## Exercise requirements:
Output the exact lines that start at the one containing "The image size is (1069, 775)." and continue to the last line of the entries below; do not output pictures.

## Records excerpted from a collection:
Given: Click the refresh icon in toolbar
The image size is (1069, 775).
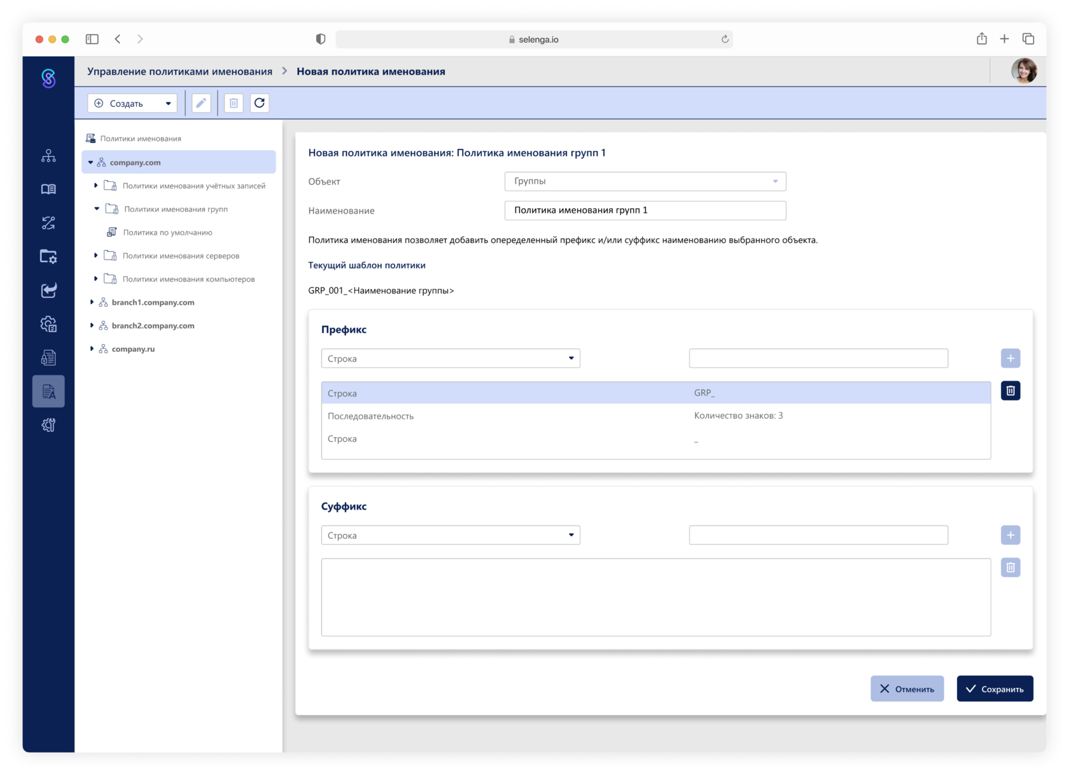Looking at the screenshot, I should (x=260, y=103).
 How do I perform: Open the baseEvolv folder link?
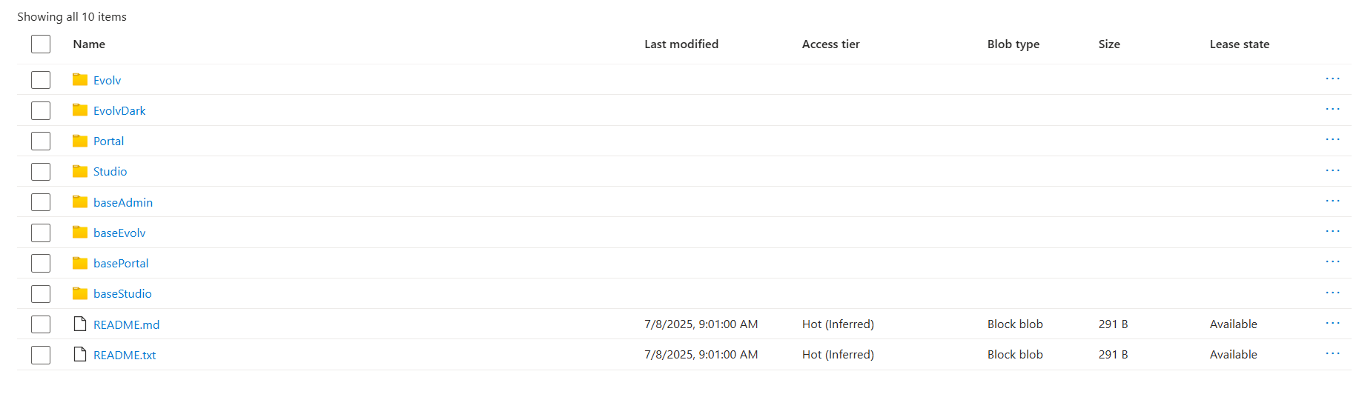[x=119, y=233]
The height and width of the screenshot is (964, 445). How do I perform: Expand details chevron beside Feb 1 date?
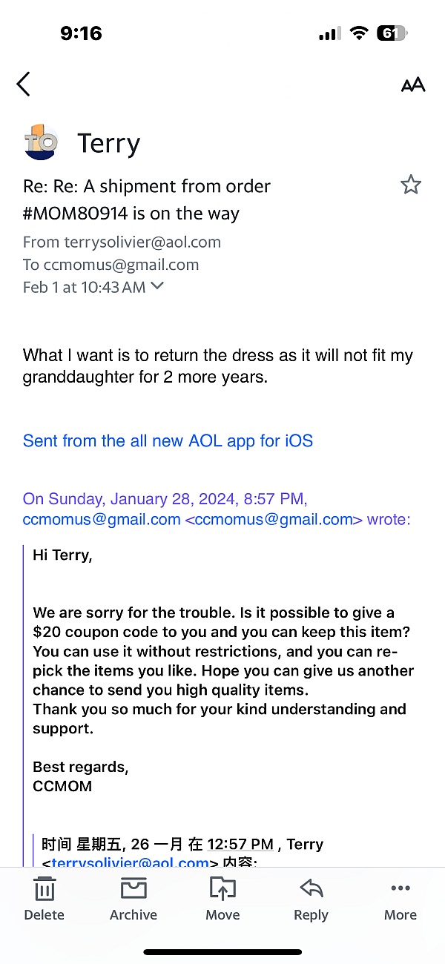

## Exercise output:
The image size is (1069, 775).
Looking at the screenshot, I should (x=260, y=103).
 How do I perform: Open the baseEvolv folder link?
[x=119, y=233]
The height and width of the screenshot is (964, 445). How do I perform: Expand details chevron beside Feb 1 date?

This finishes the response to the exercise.